Mark Allen was searingly honest about his Masters quarter-final clash with Joe Perry. "It was embarrassing," admitted the Ulsterman.
And that following a 6-4 victory which books Allen's place in tonight's semi-final of the £600,000 event at Alexandra Palace.
"It was as bad as it gets for two professional snooker players, let alone two of the top players," said the Antrim cueman, who turns 29 next month
"I said after my first match (against John Higgins) that we are out there to entertain people, but that was nowhere near entertainment.
"But I'm proud of the way I stayed calm, and I fancied the job at 4-4, even though Joe had scored more heavily than me.
"I made a good break at 4-4 and didn't miss much in the last frame.
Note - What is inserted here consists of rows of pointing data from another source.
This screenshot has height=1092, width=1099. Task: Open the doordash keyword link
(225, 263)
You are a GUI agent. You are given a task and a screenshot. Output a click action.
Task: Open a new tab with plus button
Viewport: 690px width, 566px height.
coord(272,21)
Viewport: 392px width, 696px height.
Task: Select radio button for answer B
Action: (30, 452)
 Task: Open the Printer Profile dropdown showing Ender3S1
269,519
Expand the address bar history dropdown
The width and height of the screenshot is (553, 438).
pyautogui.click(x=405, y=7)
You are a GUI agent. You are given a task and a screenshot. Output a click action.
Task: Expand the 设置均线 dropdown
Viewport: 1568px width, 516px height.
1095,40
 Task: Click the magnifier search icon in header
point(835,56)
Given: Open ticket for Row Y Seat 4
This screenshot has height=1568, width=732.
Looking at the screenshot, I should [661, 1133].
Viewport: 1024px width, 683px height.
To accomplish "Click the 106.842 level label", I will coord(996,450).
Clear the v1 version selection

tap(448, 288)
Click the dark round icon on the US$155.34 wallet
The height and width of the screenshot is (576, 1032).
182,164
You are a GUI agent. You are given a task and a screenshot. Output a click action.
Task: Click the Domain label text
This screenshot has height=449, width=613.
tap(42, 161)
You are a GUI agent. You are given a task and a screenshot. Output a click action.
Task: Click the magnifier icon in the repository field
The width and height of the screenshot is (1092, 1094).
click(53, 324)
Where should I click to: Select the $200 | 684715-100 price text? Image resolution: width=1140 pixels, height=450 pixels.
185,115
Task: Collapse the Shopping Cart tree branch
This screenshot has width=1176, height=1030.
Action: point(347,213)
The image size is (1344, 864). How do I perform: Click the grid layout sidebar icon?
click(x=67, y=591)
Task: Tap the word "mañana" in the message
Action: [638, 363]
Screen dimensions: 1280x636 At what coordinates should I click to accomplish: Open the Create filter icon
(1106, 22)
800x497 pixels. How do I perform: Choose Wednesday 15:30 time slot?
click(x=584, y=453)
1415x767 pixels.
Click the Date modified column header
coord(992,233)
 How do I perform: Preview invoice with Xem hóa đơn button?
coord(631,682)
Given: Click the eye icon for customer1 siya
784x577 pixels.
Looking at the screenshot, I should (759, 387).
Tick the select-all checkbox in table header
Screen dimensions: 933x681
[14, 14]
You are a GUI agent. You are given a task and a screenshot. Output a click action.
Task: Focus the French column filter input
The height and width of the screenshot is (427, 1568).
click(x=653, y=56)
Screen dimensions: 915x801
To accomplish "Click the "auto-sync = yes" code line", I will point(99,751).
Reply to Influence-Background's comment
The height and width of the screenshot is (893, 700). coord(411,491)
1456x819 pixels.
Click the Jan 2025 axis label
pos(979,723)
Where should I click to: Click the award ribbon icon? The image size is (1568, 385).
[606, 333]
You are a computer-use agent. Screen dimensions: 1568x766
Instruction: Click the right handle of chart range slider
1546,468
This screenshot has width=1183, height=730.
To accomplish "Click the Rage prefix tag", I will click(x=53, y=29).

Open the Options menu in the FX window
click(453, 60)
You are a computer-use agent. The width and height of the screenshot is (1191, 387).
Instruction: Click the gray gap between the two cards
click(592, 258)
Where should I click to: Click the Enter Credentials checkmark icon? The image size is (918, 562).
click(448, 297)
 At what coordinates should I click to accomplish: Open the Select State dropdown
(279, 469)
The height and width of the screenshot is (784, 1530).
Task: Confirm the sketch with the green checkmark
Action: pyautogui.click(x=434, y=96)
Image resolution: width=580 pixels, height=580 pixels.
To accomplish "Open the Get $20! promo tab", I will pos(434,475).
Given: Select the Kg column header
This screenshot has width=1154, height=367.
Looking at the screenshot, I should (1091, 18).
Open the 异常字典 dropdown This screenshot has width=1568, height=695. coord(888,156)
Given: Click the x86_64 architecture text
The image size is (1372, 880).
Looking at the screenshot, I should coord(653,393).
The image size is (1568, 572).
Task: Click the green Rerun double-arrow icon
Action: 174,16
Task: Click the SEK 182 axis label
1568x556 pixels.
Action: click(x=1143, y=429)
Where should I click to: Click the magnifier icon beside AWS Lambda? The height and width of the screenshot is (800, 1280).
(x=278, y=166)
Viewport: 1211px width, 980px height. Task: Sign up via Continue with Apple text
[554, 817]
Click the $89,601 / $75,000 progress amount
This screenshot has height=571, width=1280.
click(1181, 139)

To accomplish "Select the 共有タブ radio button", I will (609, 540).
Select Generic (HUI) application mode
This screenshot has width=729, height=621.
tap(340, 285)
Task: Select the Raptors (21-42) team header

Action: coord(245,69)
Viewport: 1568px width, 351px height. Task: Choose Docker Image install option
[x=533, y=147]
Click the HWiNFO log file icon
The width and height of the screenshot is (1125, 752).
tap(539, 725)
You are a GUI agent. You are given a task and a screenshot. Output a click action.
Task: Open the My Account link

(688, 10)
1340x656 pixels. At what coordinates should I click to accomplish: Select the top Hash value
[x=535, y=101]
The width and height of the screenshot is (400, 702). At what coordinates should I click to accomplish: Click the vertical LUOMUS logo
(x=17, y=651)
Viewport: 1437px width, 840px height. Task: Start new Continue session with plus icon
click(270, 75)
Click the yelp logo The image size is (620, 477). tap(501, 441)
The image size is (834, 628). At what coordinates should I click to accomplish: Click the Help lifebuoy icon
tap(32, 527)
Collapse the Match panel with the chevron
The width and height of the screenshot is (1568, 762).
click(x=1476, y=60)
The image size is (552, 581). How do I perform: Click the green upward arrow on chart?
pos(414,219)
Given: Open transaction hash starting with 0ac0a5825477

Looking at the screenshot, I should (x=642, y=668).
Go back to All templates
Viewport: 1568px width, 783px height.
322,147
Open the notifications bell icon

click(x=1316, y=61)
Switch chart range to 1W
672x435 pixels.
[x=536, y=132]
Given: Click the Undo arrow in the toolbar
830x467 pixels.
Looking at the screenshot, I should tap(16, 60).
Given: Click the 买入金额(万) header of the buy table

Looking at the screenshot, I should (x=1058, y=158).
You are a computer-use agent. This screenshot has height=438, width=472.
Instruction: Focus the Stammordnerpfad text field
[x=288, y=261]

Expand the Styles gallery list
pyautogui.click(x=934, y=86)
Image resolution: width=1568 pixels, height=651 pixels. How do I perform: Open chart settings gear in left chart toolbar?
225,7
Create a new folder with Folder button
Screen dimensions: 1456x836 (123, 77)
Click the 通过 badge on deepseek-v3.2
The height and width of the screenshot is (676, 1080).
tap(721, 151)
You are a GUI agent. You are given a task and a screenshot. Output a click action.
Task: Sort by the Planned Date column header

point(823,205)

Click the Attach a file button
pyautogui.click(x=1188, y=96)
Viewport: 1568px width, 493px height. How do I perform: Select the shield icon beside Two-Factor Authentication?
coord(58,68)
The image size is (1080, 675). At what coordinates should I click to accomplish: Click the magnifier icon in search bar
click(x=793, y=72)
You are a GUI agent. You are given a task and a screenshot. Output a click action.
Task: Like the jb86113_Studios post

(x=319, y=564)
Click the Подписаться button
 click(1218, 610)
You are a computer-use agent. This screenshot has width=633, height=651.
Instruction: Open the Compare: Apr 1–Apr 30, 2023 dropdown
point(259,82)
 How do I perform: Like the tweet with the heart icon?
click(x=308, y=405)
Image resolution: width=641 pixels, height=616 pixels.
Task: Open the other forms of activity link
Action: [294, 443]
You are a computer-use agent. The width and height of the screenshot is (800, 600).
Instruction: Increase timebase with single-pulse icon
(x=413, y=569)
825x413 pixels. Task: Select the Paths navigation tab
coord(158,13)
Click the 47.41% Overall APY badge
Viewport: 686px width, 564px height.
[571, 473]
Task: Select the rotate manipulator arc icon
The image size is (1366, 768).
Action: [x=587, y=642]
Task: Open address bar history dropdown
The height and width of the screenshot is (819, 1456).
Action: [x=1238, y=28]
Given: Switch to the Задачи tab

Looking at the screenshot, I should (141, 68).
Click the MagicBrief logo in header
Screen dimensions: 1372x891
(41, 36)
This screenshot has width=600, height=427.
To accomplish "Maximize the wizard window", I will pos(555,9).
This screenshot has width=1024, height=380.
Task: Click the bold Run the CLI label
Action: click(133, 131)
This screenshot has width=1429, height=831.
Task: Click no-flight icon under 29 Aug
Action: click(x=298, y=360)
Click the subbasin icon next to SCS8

I showed again that I've got good bottle under pressure.
"Joe hasn't got a good record in the Masters and he made mistakes towards the end," he said.
"He's a very good player and a great guy but he hasn't got a good record in the later stages of big tournaments.
"It was always in the back of my mind that if it went close then he might miss one or two.
"The first frame of a match often sets the tone and we both struggled early on and dragged each other down.
"I'm very happy to still be in the tournament because that's the type of match I would have lost a few years ago.
"I'm nowhere near my best - that was 10 per cent of the way I can play.
"The good thing is that I can't get any worse."
The match was in stark contrast to Allen's opening 6-4 win against Higgins, which included a barrage of high scoring.
Allen's top break was a mere 55, but he held his nerve at crucial stages of the match.
The world number six is through to the Masters semi-finals for the second time after losing to Marco Fu in 2011.
He will be aiming to reach the final of a Triple Crown event for the second time after losing to Judd Trump in the 2011 UK Championship final.
Allen has two ranking triumphs under his belt - the World Open in 2012 and 2013.
But success in the Masters - and the £200,000 top prize that goes with it - would be the greatest feat by an Ulsterman since the days of Alex Higgins and Dennis Taylor.